Without including any pictures, please copy every entry below exactly.

─── SOURCE DATA

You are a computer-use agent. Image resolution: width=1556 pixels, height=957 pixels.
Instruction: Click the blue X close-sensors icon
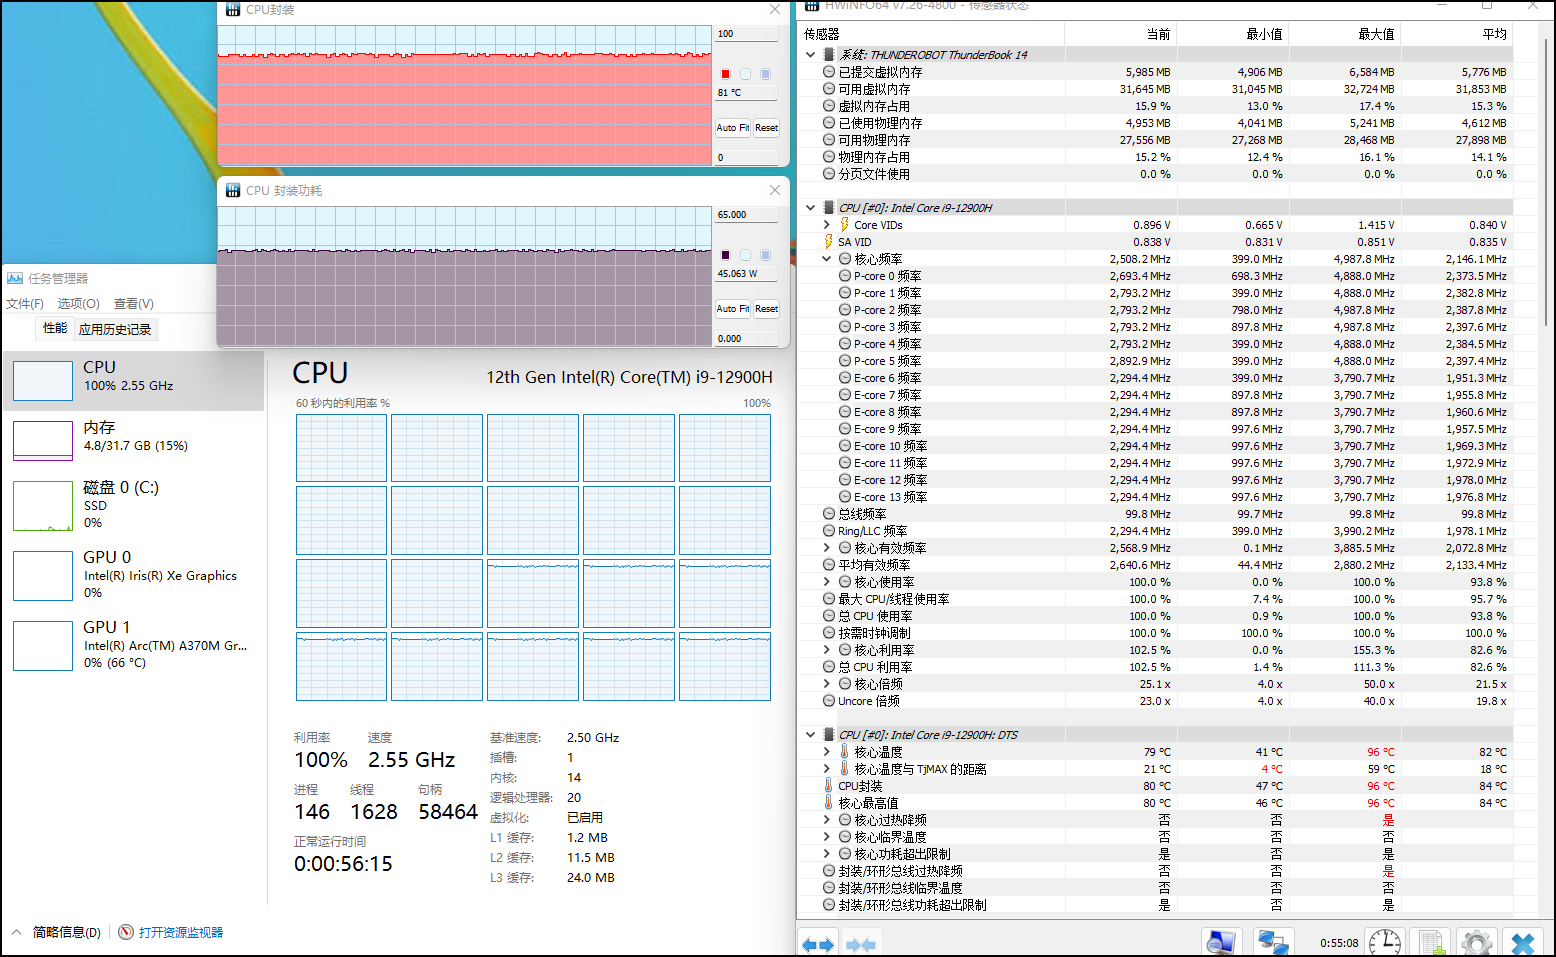[x=1522, y=942]
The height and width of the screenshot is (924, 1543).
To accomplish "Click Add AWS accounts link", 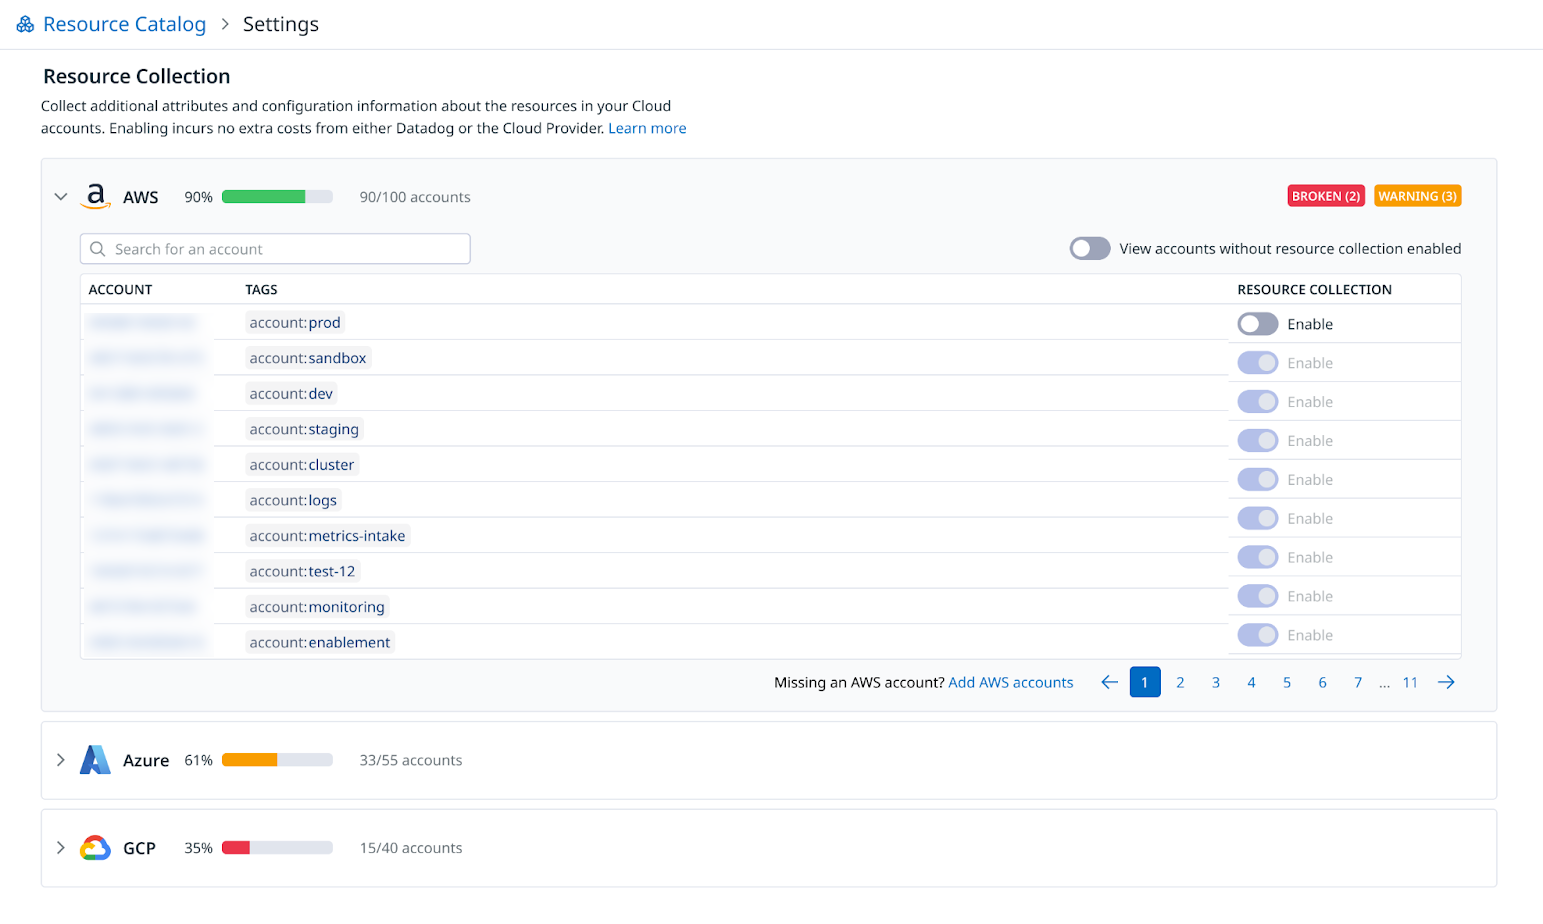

──────

■ WRITTEN RESPONSE:
You are a computer-use agent. Image resolution: width=1556 pixels, height=957 pixels.
Instruction: Click the blue X close-sensors icon
[x=1522, y=942]
The height and width of the screenshot is (924, 1543).
To accomplish "Click Add AWS accounts link", 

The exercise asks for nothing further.